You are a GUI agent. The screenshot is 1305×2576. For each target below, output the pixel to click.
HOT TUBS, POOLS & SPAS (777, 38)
##########
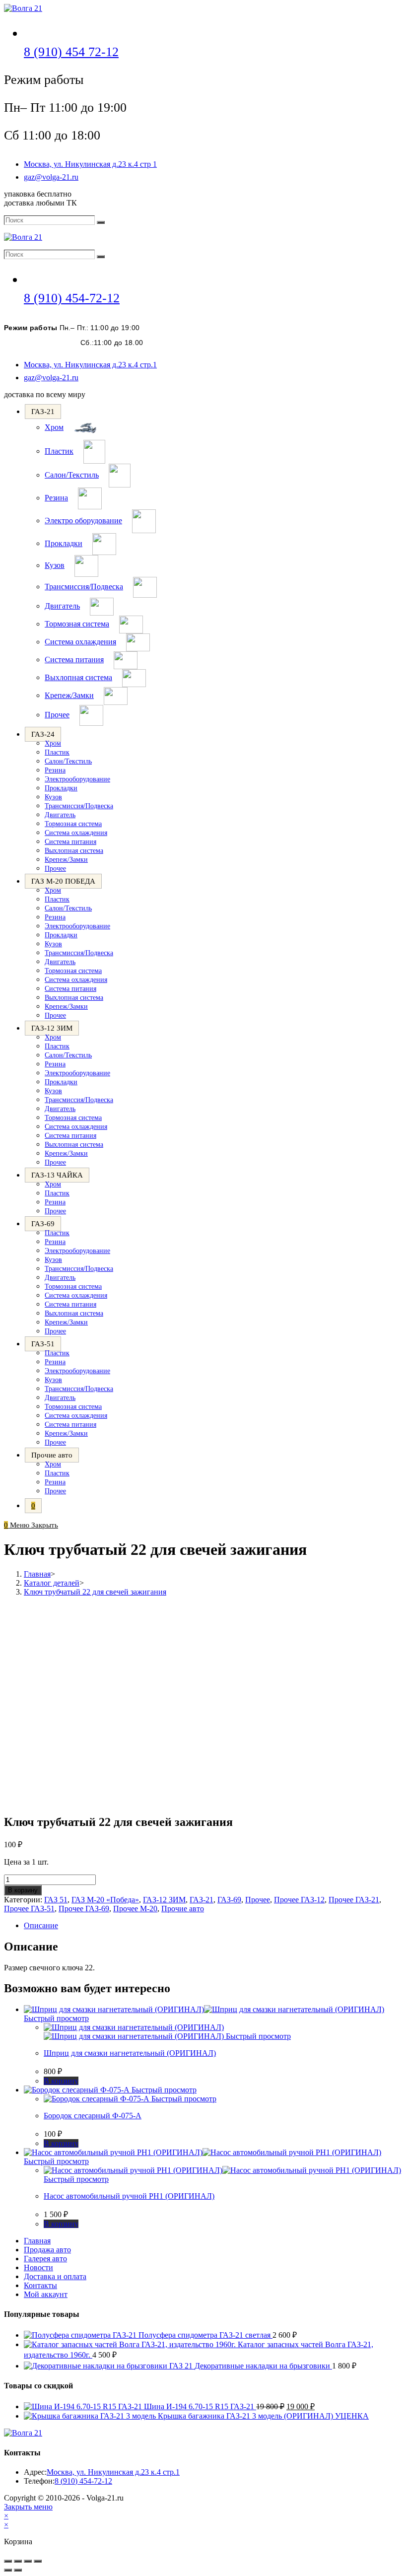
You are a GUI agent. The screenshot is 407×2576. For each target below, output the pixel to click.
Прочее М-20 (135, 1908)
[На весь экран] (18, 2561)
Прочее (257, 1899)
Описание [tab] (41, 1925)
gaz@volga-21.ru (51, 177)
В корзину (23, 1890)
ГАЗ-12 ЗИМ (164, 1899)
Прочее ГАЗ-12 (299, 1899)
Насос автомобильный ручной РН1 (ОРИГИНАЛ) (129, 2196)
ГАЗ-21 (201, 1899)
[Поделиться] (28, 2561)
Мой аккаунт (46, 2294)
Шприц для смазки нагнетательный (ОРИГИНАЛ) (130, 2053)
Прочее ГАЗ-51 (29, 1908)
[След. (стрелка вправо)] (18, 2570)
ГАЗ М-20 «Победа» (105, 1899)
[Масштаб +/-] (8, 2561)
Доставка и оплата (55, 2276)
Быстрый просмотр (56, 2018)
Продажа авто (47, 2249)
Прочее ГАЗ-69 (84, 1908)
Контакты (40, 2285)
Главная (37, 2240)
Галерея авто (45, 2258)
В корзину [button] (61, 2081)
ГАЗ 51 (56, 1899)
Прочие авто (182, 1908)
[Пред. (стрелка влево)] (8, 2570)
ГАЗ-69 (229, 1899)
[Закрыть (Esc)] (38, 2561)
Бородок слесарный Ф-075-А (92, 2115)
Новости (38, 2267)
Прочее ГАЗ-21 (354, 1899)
##########
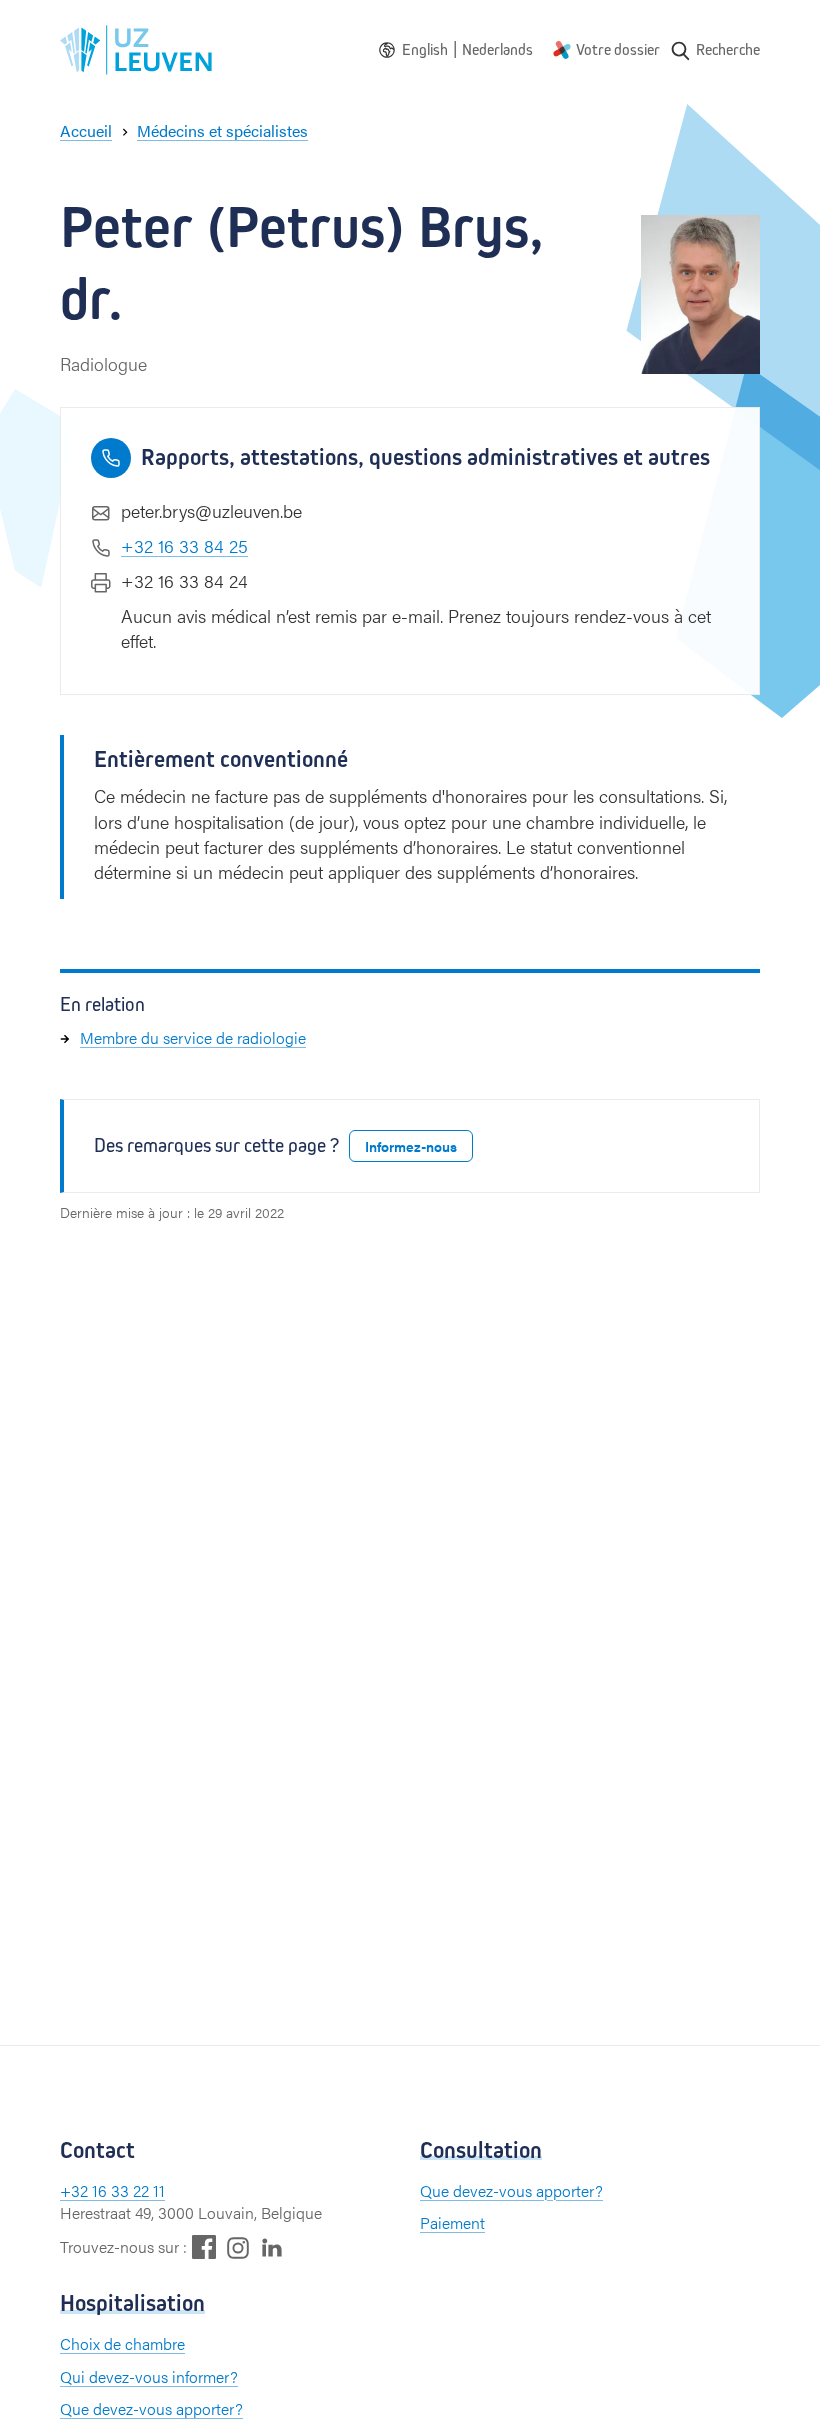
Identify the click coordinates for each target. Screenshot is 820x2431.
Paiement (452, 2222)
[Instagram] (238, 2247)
##########
In the listing above, locate the line containing "Identify the click" and the line containing "[Instagram] (238, 2247)". Extract those two lines and every line between them, exactly as written, and only those.

Identify the click coordinates for each target. Screenshot is 820x2431.
Paiement (452, 2222)
[Instagram] (238, 2247)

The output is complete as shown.